There was a Bullingdon Club in Colditz…

Flicking through a history book, I found something curious. There was a branch of the Bullingdon Club at the Colditz POW camp.

The Bullingdon is probably the most famous Oxford University drinking club. Past members include Boris Johnson and David Cameron and the club is notorious for its mean-spirited pranks. One example is dining at a restaurant, trashing the place, then paying for all the damages. It’s said that the initiation ritual was to burn a £50 note in front of a homeless person.

The description of the Bullingdon turns up in Henry Chancellor’s book on Colditz, based on an account by Michael Burn. Burn was a interesting figure, who dabbled with Nazism in its early days before taking up arms against the Germans as a commando, receiving the Military Cross. According to wikipedia, he might even have saved the life of the young Audrey Hepburn after the war.

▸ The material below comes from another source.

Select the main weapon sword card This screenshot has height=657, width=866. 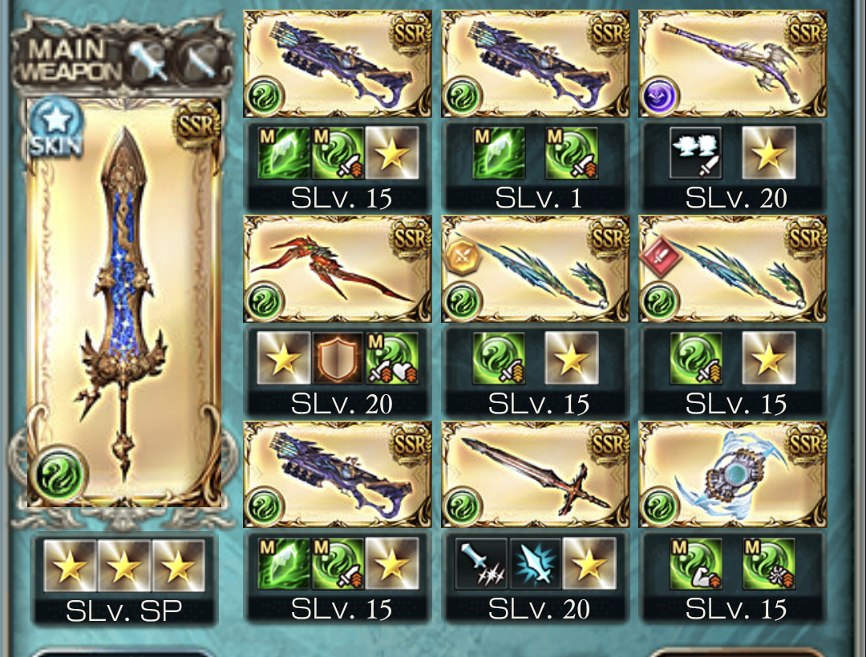pyautogui.click(x=124, y=302)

He also spent some time in Colditz.

Under the terms of the Geneva Convention, officers could not be made to work when they were in a POW camp. Which meant that they spent their days bored, struggling to pass the days. Some worked on escapes, others studied for qualifications, preparing for life after the war. And some passed their days in games of cards, winning or losing thousands of pounds which were due after the war.

Burn has described the social structure of Colditz: “There was a working class, who were the soldiers, the orderlies who had to work for the Germans. Then there were the middle class, officers from minor or major public schools, and then there was an upper class, with the Prominente and the Lords of the Realm… Curiously enough, when I arrived at Colditz I was asked to join this very smart mess nicknamed the Bullingdon, named after an exclusive club at Oxford. It was made up of the sons of landed gentry, and a few Lords, but none of them knew that I had been blackballed from the real Bullingdon when I was at Oxford before the war.

Burn was rare among his fellow prisoners, being a left winger. He gave lectures on Marxism and socialism in the POW camp; one senior officer said he would see Burn tried for treason after the war.